_What you are asked to do_
Reproduce the rows below verbatim, everything from the line containing "Toggle the Autoplay switch" down to the line containing "[x=422, y=77]", both included, and nothing else.
* begin *
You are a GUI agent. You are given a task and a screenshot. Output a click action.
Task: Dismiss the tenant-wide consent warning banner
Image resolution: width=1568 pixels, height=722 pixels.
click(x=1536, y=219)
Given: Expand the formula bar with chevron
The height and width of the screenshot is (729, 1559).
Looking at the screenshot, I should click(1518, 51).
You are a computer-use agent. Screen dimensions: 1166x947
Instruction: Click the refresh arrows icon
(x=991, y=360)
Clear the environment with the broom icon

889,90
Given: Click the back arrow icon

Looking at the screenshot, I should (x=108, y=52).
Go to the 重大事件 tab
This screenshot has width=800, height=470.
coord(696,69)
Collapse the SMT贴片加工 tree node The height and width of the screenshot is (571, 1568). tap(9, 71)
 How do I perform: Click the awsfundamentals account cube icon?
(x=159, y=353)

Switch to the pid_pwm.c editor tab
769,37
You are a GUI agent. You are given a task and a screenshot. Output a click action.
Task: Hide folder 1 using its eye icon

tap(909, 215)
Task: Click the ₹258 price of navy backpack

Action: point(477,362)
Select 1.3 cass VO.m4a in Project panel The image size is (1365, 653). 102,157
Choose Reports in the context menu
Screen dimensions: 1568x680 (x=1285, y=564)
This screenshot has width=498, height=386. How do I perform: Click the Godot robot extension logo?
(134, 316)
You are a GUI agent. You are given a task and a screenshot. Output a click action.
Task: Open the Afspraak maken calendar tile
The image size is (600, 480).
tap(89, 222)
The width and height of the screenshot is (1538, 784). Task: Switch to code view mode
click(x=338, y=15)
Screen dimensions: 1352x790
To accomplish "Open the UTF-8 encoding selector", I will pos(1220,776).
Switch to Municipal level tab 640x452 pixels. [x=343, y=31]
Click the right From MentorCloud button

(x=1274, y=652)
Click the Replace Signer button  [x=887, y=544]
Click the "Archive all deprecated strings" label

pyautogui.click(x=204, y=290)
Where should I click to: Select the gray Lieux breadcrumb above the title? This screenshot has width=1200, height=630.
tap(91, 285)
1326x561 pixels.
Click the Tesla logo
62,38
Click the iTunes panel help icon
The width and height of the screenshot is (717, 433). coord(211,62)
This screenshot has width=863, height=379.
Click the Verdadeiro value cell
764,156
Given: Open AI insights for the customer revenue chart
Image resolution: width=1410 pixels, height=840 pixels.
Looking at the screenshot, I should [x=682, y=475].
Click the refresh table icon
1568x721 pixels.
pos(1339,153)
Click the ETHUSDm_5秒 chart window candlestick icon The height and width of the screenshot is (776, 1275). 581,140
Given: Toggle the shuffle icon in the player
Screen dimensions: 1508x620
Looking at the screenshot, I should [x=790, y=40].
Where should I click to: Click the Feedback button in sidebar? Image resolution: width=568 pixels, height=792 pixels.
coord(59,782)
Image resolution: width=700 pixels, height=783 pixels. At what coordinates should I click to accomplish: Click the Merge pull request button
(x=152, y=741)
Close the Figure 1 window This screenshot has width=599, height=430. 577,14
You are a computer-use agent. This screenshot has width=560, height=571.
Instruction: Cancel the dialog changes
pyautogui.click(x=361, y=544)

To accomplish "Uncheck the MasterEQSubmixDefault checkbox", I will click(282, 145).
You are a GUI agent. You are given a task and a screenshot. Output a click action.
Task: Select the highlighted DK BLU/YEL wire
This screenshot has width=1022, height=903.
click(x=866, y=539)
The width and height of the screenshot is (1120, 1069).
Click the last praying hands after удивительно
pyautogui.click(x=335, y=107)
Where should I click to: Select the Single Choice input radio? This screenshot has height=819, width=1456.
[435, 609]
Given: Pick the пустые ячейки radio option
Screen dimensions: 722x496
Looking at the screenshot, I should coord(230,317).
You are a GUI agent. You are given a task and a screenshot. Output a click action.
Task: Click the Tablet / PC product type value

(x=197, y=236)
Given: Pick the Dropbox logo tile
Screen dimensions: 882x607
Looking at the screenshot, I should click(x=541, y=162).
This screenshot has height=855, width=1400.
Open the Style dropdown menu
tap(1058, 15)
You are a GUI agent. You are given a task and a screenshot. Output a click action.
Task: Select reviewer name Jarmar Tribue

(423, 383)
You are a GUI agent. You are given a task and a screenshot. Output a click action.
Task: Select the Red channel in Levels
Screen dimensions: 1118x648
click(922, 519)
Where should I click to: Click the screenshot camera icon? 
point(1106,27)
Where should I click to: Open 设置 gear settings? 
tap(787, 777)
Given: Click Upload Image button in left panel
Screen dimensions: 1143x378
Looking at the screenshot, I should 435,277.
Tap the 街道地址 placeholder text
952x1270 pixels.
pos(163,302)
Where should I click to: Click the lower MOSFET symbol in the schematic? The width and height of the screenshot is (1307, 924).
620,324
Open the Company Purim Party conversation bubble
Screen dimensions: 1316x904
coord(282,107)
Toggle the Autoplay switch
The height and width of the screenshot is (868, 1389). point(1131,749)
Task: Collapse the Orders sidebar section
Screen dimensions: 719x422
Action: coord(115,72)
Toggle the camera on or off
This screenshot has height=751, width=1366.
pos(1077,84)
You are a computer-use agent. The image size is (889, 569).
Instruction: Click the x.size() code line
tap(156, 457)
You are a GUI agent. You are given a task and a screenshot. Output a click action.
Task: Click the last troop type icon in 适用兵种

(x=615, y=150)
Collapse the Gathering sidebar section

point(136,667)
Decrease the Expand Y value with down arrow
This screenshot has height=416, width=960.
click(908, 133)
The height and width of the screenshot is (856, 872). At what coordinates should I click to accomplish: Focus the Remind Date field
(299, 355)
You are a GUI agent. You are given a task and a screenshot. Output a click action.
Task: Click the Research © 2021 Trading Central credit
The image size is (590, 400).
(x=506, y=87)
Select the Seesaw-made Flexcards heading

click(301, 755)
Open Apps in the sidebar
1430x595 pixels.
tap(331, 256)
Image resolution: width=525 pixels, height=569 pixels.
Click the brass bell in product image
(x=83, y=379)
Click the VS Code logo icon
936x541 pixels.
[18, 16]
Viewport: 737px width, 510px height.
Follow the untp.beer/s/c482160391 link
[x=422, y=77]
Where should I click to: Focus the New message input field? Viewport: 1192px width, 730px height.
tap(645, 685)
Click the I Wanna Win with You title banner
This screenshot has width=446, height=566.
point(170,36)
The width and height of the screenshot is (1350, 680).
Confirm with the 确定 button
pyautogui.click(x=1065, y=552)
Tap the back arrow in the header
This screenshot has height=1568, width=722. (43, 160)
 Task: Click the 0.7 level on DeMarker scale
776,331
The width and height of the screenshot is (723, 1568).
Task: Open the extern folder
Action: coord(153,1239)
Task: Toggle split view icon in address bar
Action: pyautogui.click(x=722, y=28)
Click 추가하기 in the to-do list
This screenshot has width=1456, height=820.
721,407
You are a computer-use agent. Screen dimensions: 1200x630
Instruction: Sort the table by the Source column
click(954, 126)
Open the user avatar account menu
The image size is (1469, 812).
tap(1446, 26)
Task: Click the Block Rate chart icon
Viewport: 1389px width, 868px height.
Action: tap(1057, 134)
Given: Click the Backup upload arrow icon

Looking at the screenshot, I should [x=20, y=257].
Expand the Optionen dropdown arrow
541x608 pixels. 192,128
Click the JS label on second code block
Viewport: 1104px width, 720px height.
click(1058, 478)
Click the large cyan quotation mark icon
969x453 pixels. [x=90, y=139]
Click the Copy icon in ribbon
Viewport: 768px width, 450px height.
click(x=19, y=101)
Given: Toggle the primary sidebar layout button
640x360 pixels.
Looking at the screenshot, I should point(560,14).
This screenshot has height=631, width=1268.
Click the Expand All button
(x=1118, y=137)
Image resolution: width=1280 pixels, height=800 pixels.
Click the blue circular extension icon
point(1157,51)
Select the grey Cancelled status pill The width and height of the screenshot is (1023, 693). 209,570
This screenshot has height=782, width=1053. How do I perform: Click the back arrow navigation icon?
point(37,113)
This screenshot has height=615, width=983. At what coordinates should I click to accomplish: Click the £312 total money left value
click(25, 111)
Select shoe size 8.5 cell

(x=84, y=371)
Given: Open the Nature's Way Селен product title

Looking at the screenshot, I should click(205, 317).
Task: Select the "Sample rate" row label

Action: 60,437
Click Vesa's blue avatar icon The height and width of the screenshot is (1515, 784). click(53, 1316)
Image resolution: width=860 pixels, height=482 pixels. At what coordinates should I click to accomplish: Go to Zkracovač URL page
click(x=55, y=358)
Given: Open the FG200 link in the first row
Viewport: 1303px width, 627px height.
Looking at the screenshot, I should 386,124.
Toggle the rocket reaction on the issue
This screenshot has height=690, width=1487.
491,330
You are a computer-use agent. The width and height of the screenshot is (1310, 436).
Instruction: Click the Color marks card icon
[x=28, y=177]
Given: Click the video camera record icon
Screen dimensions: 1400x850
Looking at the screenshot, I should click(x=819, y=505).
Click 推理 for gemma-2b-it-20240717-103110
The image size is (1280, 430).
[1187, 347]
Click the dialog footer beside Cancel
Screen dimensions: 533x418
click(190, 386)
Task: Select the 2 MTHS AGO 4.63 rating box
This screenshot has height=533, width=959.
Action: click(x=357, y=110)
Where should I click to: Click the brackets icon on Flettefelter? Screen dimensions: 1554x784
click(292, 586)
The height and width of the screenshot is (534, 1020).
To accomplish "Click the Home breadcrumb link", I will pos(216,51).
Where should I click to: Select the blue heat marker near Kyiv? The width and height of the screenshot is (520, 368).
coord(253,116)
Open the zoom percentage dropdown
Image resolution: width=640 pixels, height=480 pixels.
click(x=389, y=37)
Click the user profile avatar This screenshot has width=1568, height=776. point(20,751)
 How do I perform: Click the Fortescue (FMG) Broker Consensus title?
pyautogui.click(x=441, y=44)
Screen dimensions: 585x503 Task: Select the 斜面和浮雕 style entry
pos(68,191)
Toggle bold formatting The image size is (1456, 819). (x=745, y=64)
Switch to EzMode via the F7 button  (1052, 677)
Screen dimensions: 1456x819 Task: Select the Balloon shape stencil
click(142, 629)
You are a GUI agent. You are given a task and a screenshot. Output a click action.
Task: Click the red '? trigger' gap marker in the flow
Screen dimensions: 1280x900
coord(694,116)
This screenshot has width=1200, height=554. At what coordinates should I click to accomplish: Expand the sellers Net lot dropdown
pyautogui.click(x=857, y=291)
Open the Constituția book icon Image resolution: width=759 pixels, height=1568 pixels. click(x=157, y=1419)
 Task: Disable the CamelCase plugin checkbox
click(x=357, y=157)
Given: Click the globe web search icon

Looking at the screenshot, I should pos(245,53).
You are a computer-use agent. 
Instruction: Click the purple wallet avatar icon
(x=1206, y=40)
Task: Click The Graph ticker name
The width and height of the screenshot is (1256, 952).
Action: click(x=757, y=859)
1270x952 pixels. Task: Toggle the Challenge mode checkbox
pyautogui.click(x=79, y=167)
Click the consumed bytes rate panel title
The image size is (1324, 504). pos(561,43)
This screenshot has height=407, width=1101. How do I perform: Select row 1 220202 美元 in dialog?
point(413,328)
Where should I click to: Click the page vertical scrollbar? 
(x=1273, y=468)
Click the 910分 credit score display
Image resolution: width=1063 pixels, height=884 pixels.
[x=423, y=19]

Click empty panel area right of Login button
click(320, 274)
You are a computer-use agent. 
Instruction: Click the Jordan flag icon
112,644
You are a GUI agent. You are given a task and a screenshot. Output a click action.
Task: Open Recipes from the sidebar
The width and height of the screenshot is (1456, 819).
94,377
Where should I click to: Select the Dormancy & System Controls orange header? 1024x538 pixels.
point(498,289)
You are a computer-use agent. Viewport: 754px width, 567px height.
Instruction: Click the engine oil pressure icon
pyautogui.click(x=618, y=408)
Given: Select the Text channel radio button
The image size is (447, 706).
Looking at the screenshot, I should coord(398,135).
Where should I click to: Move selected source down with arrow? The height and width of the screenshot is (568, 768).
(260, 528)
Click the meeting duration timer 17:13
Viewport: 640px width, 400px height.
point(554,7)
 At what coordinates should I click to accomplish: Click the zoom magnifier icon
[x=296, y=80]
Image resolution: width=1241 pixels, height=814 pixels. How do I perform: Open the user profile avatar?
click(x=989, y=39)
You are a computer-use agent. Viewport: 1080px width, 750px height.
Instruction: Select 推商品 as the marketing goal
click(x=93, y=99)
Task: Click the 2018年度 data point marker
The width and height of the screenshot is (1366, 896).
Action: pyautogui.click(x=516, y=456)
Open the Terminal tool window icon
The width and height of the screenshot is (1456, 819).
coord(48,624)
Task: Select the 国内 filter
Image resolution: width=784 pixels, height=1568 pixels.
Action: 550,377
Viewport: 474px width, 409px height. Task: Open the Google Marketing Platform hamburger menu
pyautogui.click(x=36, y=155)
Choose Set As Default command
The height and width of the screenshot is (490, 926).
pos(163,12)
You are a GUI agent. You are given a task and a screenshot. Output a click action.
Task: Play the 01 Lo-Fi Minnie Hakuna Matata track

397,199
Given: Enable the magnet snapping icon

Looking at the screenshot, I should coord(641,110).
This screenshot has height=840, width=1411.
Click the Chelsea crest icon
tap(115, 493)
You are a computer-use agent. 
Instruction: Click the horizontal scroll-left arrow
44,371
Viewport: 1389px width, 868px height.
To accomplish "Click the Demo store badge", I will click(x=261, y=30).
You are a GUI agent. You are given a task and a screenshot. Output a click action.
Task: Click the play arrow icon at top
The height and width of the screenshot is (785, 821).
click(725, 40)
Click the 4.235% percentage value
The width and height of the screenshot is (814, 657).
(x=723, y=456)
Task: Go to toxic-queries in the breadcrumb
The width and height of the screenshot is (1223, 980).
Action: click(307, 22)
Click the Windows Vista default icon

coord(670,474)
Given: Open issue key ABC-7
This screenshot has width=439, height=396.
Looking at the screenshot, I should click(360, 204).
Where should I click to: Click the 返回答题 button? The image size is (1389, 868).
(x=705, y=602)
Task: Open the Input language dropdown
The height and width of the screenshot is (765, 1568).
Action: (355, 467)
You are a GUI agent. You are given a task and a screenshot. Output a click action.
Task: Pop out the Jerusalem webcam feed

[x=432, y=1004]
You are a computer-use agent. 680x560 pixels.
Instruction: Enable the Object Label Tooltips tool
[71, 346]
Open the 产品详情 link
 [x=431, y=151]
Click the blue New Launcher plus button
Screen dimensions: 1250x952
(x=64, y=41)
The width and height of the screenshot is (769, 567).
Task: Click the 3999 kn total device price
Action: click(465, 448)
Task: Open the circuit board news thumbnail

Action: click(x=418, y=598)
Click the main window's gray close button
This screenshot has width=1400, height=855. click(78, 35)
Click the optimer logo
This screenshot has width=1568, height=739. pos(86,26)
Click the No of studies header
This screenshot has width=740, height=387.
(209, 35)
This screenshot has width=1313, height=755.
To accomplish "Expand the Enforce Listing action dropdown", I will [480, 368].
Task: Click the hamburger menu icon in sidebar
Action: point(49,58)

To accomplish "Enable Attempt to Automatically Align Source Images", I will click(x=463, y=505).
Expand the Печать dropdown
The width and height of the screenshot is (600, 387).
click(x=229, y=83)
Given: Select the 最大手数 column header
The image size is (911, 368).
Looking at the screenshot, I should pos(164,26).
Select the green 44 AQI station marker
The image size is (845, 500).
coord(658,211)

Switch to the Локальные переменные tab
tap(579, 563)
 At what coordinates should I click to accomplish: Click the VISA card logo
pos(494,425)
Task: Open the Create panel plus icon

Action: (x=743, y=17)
* end *
_Result of this exercise_
Toggle the Autoplay switch
The height and width of the screenshot is (868, 1389). point(1131,749)
Task: Collapse the Orders sidebar section
Screen dimensions: 719x422
Action: coord(115,72)
Toggle the camera on or off
This screenshot has height=751, width=1366.
pos(1077,84)
You are a computer-use agent. The image size is (889, 569).
Instruction: Click the x.size() code line
tap(156, 457)
You are a GUI agent. You are given a task and a screenshot. Output a click action.
Task: Click the last troop type icon in 适用兵种

(x=615, y=150)
Collapse the Gathering sidebar section

point(136,667)
Decrease the Expand Y value with down arrow
This screenshot has height=416, width=960.
click(908, 133)
The height and width of the screenshot is (856, 872). At what coordinates should I click to accomplish: Focus the Remind Date field
(299, 355)
You are a GUI agent. You are given a task and a screenshot. Output a click action.
Task: Click the Research © 2021 Trading Central credit
The image size is (590, 400).
(x=506, y=87)
Select the Seesaw-made Flexcards heading

click(301, 755)
Open Apps in the sidebar
1430x595 pixels.
tap(331, 256)
Image resolution: width=525 pixels, height=569 pixels.
Click the brass bell in product image
(x=83, y=379)
Click the VS Code logo icon
936x541 pixels.
[18, 16]
Viewport: 737px width, 510px height.
Follow the untp.beer/s/c482160391 link
[x=422, y=77]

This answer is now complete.